Dünyada pek çok ülkenin, erken yaşta emeklilik tasarruflarını teşvik eden siyasetler geliştirdiğine dikkati çeken Sincek, bilhassa Japonya, Almanya ve İngiltere üzere yaşlanan nüfusa sahip ülkelerde bireyleri erken yaşta tasarruf yapmaya yönlendiren sistemler bulunduğunu anlattı.

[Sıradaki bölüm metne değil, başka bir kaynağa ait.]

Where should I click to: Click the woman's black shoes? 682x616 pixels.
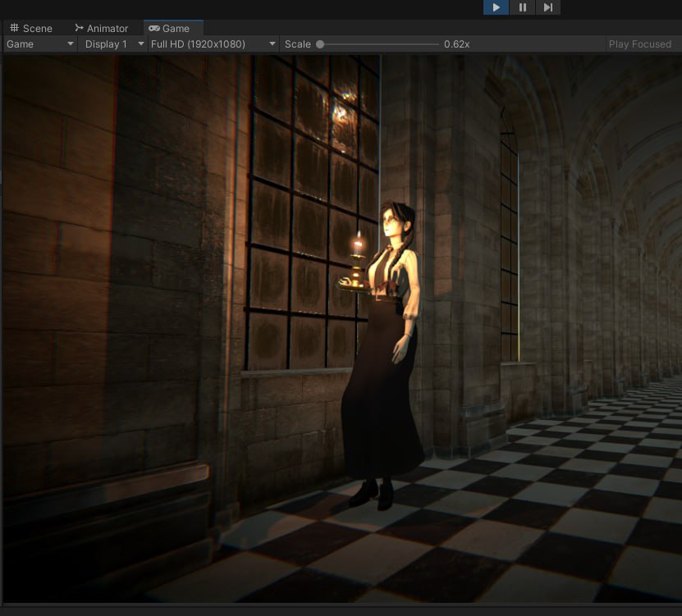point(373,493)
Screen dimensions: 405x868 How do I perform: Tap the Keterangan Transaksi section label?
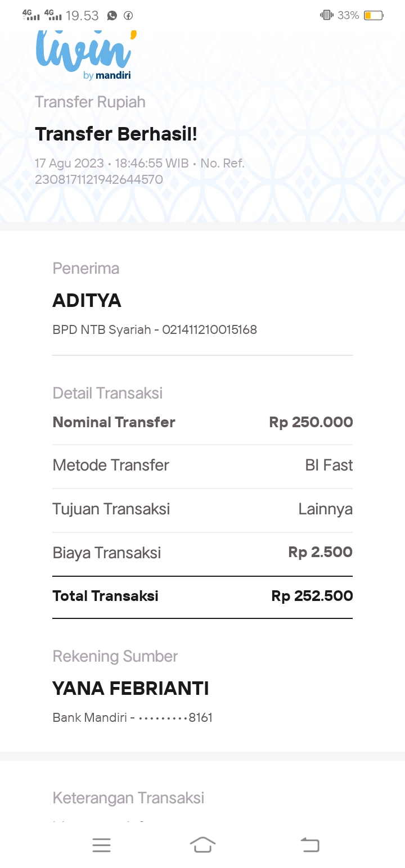point(128,798)
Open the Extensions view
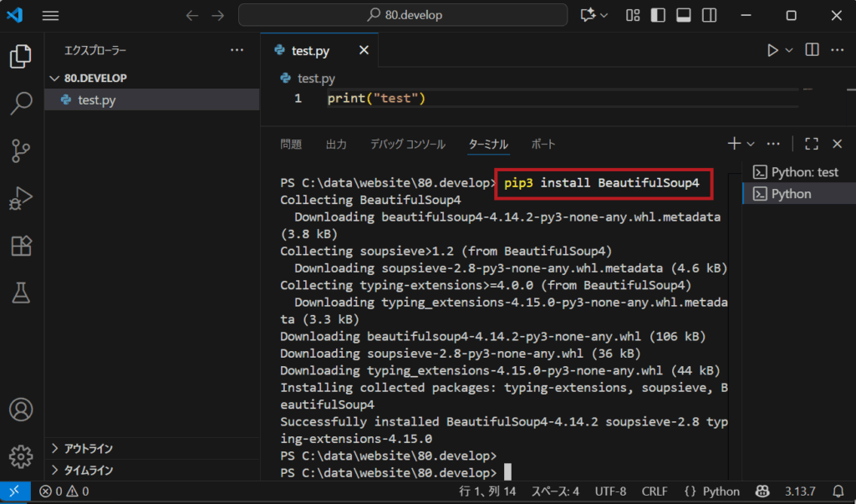 (21, 245)
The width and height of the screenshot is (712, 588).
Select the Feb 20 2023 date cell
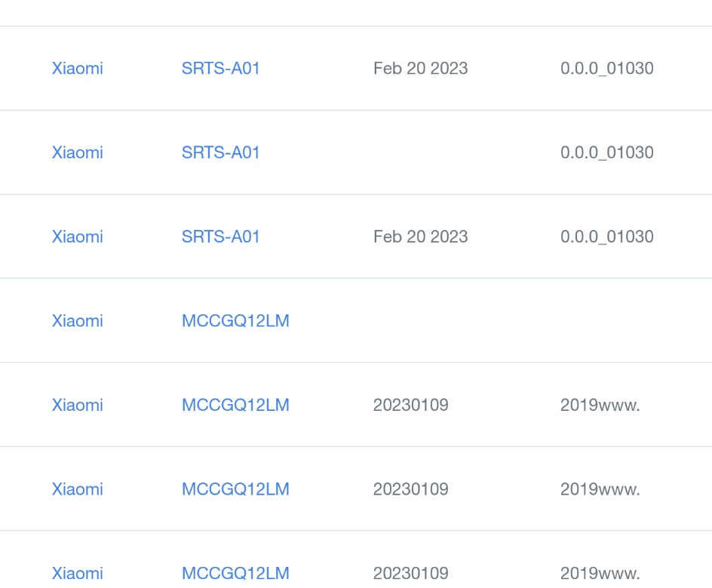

Bugünün gençlerini, yarının finansal karar vericileri olarak kabul ettiklerini vurgulayan Sincek, kelamlarını şöyle sürdürdü:
“Eğer bir jenerasyon, tasarruf yapmayı ve uzun vadeli yatırımın kıymetini erken yaşta öğrenirse, bu şuur kuşaktan nesile aktarılır. Bugün BES’e katılan bir çocuk, 30’lu yaşlarına geldiğinde finansal okuryazarlık konusunda çok daha şuurlu olacak. Zira erken yaşta yatırım yapmanın getirdiği karları ve finansal özgürlüğün değerini şahsen deneyimlemiş olacak. Bilhassa 18 yaş altı BES uygulaması, ailelerin çocuklarına yalnızca maddi birikim değil, finansal bir kültür kazandırmasını sağlıyor. Bu durum, Türkiye’nin genel tasarruf alışkanlıklarını da dönüştürerek bireylerin uzun vadeli düşünme marifetlerini geliştirecek.”
Eskiden emekliliğin, devlet teminatına bırakılan bir süreç olarak görüldüğünü lakin günümüzde bu algının süratle değiştiğini tabir eden Sincek, “Artık bireyler kendi gelecekleri için sorumluluk almanın ehemmiyetini kavramış durumda. BES’e erken yaşta iştirak, bireylerin emekliliğe bakış açısını büsbütün dönüştürüyor. Artık beşerler, emekliliğin yalnızca devletin sağladığı bir sistem olmadığını, birebir vakitte kişisel planlamayla daha konforlu hale getirilebileceğini fark ediyor.” formunda konuştu.